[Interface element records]
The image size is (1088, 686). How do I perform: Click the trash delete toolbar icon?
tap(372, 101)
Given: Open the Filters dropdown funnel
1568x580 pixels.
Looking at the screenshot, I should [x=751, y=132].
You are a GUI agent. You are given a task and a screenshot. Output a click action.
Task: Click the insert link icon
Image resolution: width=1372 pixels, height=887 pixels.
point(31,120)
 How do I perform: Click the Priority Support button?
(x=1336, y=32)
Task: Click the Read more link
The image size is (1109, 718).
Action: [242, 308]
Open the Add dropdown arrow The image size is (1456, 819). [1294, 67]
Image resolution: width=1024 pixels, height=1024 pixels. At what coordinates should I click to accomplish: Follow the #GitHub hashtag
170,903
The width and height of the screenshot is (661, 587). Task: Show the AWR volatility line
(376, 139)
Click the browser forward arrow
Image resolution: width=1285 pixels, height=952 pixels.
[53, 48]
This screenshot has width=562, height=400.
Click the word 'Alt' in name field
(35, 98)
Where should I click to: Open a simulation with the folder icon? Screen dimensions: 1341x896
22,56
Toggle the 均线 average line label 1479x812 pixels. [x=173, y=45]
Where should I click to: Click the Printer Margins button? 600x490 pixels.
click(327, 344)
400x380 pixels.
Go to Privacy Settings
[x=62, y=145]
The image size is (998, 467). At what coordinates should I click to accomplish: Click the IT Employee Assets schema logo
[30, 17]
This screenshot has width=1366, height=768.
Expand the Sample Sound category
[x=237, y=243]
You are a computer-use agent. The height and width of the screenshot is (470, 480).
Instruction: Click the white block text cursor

◆ **Your objective**: Convert every line of the listing above into a Markdown table with two columns, Row and Line. Number the rows in order and omit any blank lines.

◆ **Full answer**:
| Row | Line |
|---|---|
| 1 | The image size is (1088, 686). How do I perform: Click the trash delete toolbar icon? |
| 2 | tap(372, 101) |
| 3 | Given: Open the Filters dropdown funnel |
| 4 | 1568x580 pixels. |
| 5 | Looking at the screenshot, I should [x=751, y=132]. |
| 6 | You are a GUI agent. You are given a task and a screenshot. Output a click action. |
| 7 | Task: Click the insert link icon |
| 8 | Image resolution: width=1372 pixels, height=887 pixels. |
| 9 | point(31,120) |
| 10 |  How do I perform: Click the Priority Support button? |
| 11 | (x=1336, y=32) |
| 12 | Task: Click the Read more link |
| 13 | The image size is (1109, 718). |
| 14 | Action: [242, 308] |
| 15 | Open the Add dropdown arrow The image size is (1456, 819). [1294, 67] |
| 16 | Image resolution: width=1024 pixels, height=1024 pixels. At what coordinates should I click to accomplish: Follow the #GitHub hashtag |
| 17 | 170,903 |
| 18 | The width and height of the screenshot is (661, 587). Task: Show the AWR volatility line |
| 19 | (376, 139) |
| 20 | Click the browser forward arrow |
| 21 | Image resolution: width=1285 pixels, height=952 pixels. |
| 22 | [53, 48] |
| 23 | This screenshot has width=562, height=400. |
| 24 | Click the word 'Alt' in name field |
| 25 | (35, 98) |
| 26 | Where should I click to: Open a simulation with the folder icon? Screen dimensions: 1341x896 |
| 27 | 22,56 |
| 28 | Toggle the 均线 average line label 1479x812 pixels. [x=173, y=45] |
| 29 | Where should I click to: Click the Printer Margins button? 600x490 pixels. |
| 30 | click(327, 344) |
| 31 | 400x380 pixels. |
| 32 | Go to Privacy Settings |
| 33 | [x=62, y=145] |
| 34 | The image size is (998, 467). At what coordinates should I click to accomplish: Click the IT Employee Assets schema logo |
| 35 | [30, 17] |
| 36 | This screenshot has width=1366, height=768. |
| 37 | Expand the Sample Sound category |
| 38 | [x=237, y=243] |
| 39 | You are a computer-use agent. The height and width of the screenshot is (470, 480). |
| 40 | Instruction: Click the white block text cursor |